ABOUT

Established in 1778 by John Mullock

As a boy growing up in King's County (now Offaly) in the 1750's, John Mullock saw in wonderment the new Grand Canal, under construction from Dublin, pass his home place. This revolution in communication and transport caught his youthful imagination. Some twenty years later in 1778, the system having been completed to the Canal Harbour at Limerick a year earlier, he opened his office in Merchants Quay Limerick, the heart of the old island city, proclaiming himself Ship Broker and Commission Agent. The long tidal estuary of the River Shannon was his gateway to the ocean. The span-new canal his vital artery for the assembly of exports and efficient distribution of imports in volume. His earliest documented trading venture (1792) was the direct importation, in Chartered Brigs, cargoes of "Lisbon Wine" in pipes (110 gls. ea.) from Portugal.

 

This strong "port-type" wine was the tipple of the working class at the time. This he forwarded up the Canal to the many Inn-keepers who had by now set up business on the numerous Locks of the busy waterway.
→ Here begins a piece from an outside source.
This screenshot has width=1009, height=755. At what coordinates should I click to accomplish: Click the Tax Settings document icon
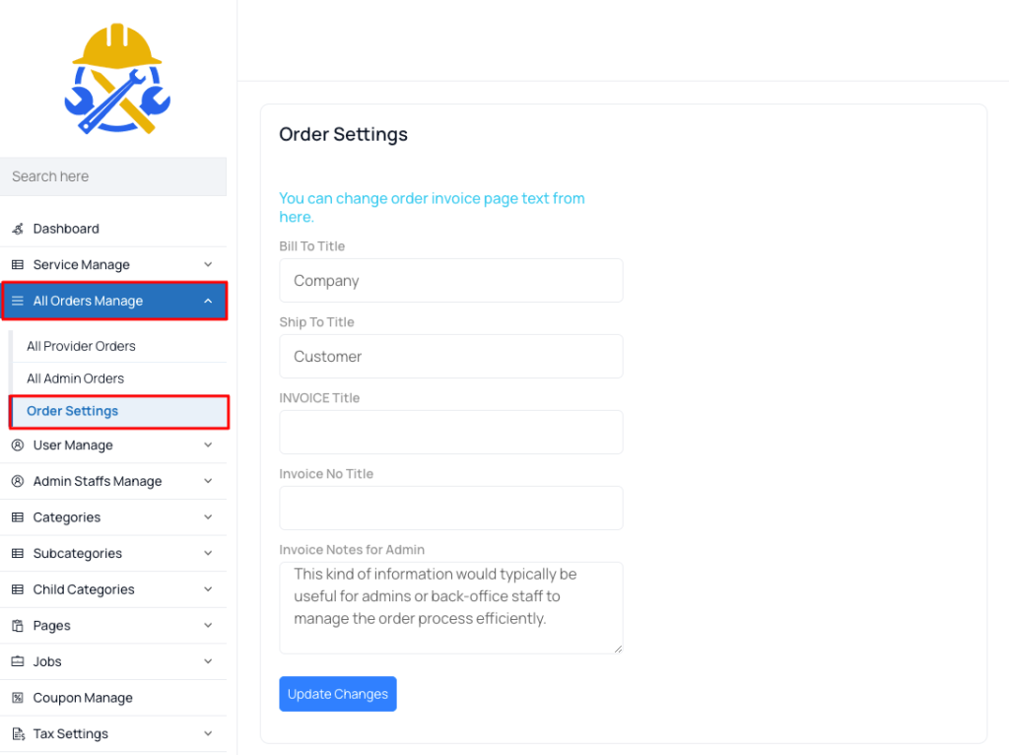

Some fifty years later "Guinness Stout" superseded this wine in popularity, and until quite recent times was distributed from Dublin over the same system in reverse.

hook head lighthouse

In recent Years

 

There were good times to follow. Old trades; Grain for Milling, Corn for feed, Salt Pork & Bacon and Butter, Condensed Milk and Canned Steak, and all the downstream extras of shook's and staves for Barrels, salt for curing and Fresh Water Ice each Spring from Norway's lakes to pack the Cold Stores in warm Summer days are gone forever. The bustling noisy Quays are silent. Horse drawn "Dray carts" with iron shod wheels no longer rattle over cobblestones but Shannon trade has increased a thousand fold. This year Limerick and all the Estuary Ports will together handle over 5 million tons of cargo.

The once small port of Foynes, where Mullock's were first to open to a fully staffed Branch Office twenty years ago, has since then increased it mixed trade tenfold to 1 million tons in and out this year for the first time. In all this Mullock's have led the way where others now eagerly follow; "The rising tide lifts all boats".

A twenty year boom in mineral exports; lead, zinc and copper concentrates, and barytes ore in many forms; is sadly coming to an end with exhausted Mines, but new trades have more than replaced the old. New major berths on the Estuary; Aughinish Island (Bauxite - in and Alumina - out), Moneypoint (E.S.B. coal) are now handling "Capesize" and "Panamax" ships with quickest dispatch. To the casual observer the river may not appear busy but today a 10,000 toner is a very "handy ship" seldom in port for more than 24 hours. The more senior will recall when such ships spent perhaps 10 or 14 days in port to either load or discharge. Now a "Panamax" (70,000 toner) is cleared in four days.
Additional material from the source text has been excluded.